Page text:
>> start
Normalizing the current letter to upper case which allows a fixed 'A' to be used to determine the offset into the points array. Consider changing the type of point from int to static const char [] for correctness.
#include "cs50.h"
#include <assert.h>
#include <ctype.h>
#include <stdlib.h>
#define PLAYERS 2
int compute_score(string word) {
int points[] = {1, 3, 3, 2, 1, 4, 2, 4, 1, 8, 5, 1, 3, 1, 1, 3, 10, 1, 1,1, 1, 4, 4, 8, 4, 10};
int total = 0;
for (; *word; word++)
total += isalpha(*word) ? points[toupper(*word) - 'A'] : 0;
return total;
}
int main(void) {
int scores[PLAYERS];
for(size_t i = 0; i < PLAYERS; i++) {
scores[i] = compute_score(get_string("Player %d: ", i + 1));
}
// TBD: generalize print of winners
static_assert(PLAYERS == 2);
if (scores[0] > scores[1]) {
printf("Player 1 wins!\n");
} else if (scores[0] < scores[1]) {
printf("Player 2 wins!\n");
} else {
printf("Tie!\n");
}
}
If you want to generalize the print of winners then it's more direct to just remember who the winners are as you go along. For example:
#include <string.h>
// ...
int main(void) {
int max_score = -1;
char winners[PLAYERS];
for(size_t i = 0; i < PLAYERS; i++) {
int score = compute_score(get_string("Player %d: ", i + 1));
if(score > max_score)
memset(winners, 0, sizeof(winners));
if(score >= max_score)
winners[i] = 1;
}
printf("Winner(s)");
for(size_t i = 0; i < PLAYERS; i++) {
if(winners[i]) printf(" %d", i + 1);
}
printf("\n");
}

You demonstrate that you know strings are arrays of characters (with a null terminator on the end).
>> end
Provided data:
>> start
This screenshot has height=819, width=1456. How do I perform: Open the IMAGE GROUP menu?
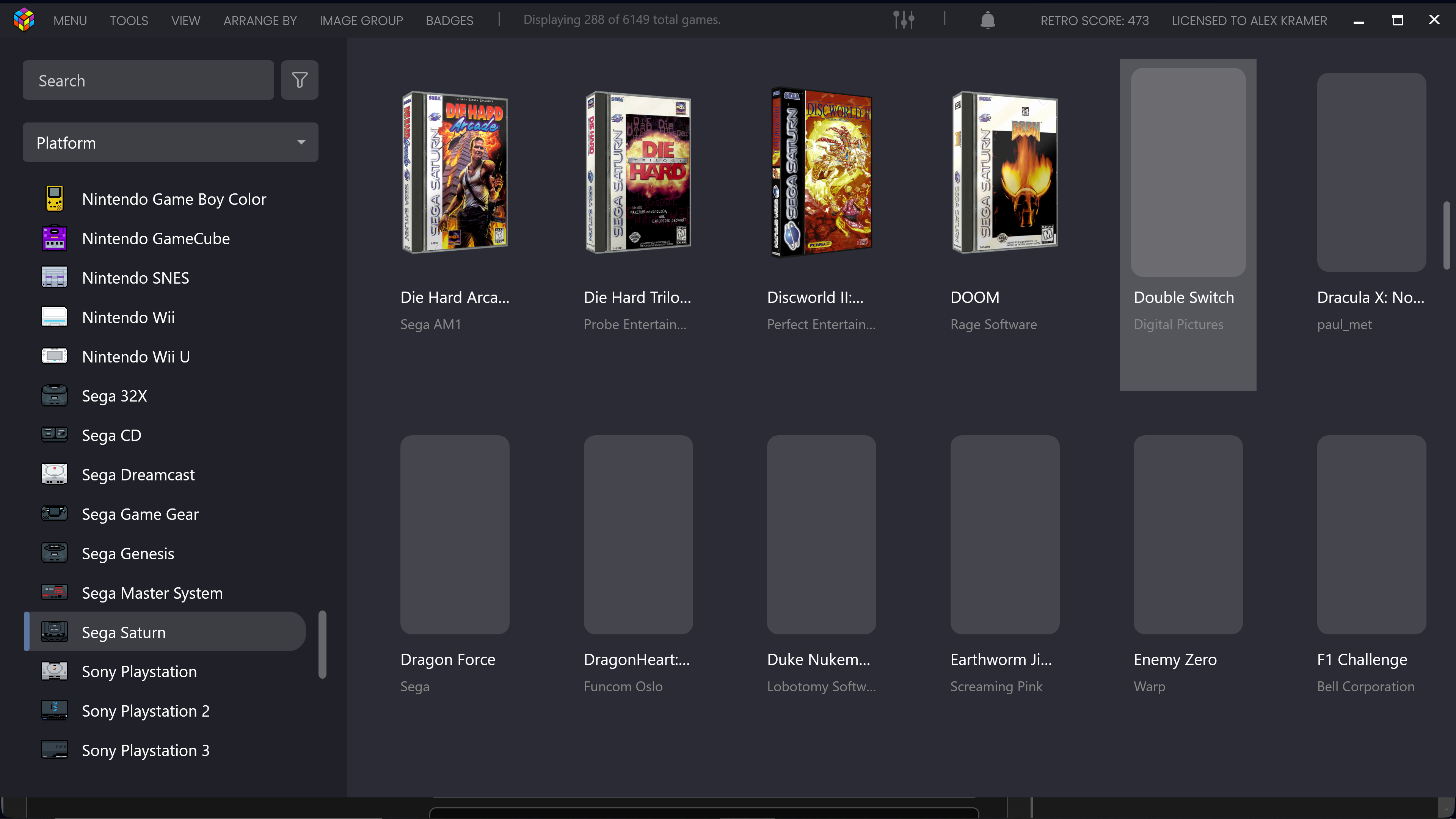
>> end
Set tasks:
• A. In the code review, why does the scoring function convert each letter to upper case before looking up its points? Answer in one to three sentences.
• B. Answer these questions from the code review, one line each:
(i) What type does it suggest for the points array instead of int?
(ii) What condition does the static_assert in the first main function check?
(iii) What does the last sentence say strings are?
• C. Continue the code review after its last sentence.

Expected responses:
• A. Converting each letter to upper case lets a fixed 'A' be subtracted from it to find the letter's offset into the points array. This way one calculation works for both lower-case and upper-case input.

• B.
(i) static const char []
(ii) That PLAYERS equals 2.
(iii) Arrays of characters with a null terminator on the end.

• C.
The following uses a "purpose-built" array that stores the points of both upper and lowercase ASCII alphabet characters.
#include <stdio.h>
int compute_score( string word ) {
char tbl[] = { // small values fit into one byte
0, 1, 3, 3, 2, 1, 4, 2, 4, 1, 8, 5, 1, 3, 1, 1,
3, 10, 1, 1, 1, 1, 4, 4, 8, 4, 10, 0, 0, 0, 0, 0,
0, 1, 3, 3, 2, 1, 4, 2, 4, 1, 8, 5, 1, 3, 1, 1,
3, 10, 1, 1, 1, 1, 4, 4, 8, 4, 10, 0, 0, 0, 0, 0,
};
int points = 0;
for( int i = 0; word[ i ]; i++ ) { // each letter of the word
int c = word[i] - '#'; // transpose down to range 0-63
if( 0 < c && c < 4*16 ) // if still in range...
points += tbl[ c ]; // then retrieve point value of this letter
}
return points;
}
int main() { // A simple test program with a few words.
string str;
str = "Hello"; printf( "'%s' %2d pts\n", str, compute_score( str ) );
str = "world"; printf( "'%s' %2d pts\n", str, compute_score( str ) );
str = "quiz "; printf( "'%s' %2d pts\n", str, compute_score( str ) );
return 0;
}
Output
'Hello' 8 pts
'world' 9 pts
'quiz ' 22 pts
EDIT: To use an even smaller "look-up table", invoke a little "modulo arithmetic"...
int compute_score( string word ) {
// point values are arrayed correspondint to ASCII character positions
uint8_t tbl[] = {
0, 1, 3, 3, 2, 1, 4, 2, 4, 1, 8, 5, 1, 3, 1, 1,
3, 10, 1, 1, 1, 1, 4, 4, 8, 4, 10, 0, 0, 0, 0, 0,
};
int points = 0;
for( int i = 0; word[ i ]; i++ )
if( word[ i ] >= 'A' )
points += tbl[ word[ i ] % 32 ];
return points;
}
EDIT2: Since we only want the look-up value for the upper two (alphabetic) ranges of the 7-bit ASCII table, AND C guarantees that the truth value of a condition will be either 0 (false) or 1 (true), the code could be made more contemporary using a "branchless programming" technique.
for( int i = 0; word[ i ]; i++ )
points += (word[i] >= 'A') * tbl[ word[ i ] % 32 ];
For other ASCII characters like digits or SP, the condition is false so no points are awarded. For characters in the right range, the points value is multiplied by 1 (the multiplication identity value).
Eventually, one's entire program can be reduced to a few lines... :-)
EDIT3: Now, turning attention to main() and its role in running the competition. Below combines (and renames) the function and its parameters.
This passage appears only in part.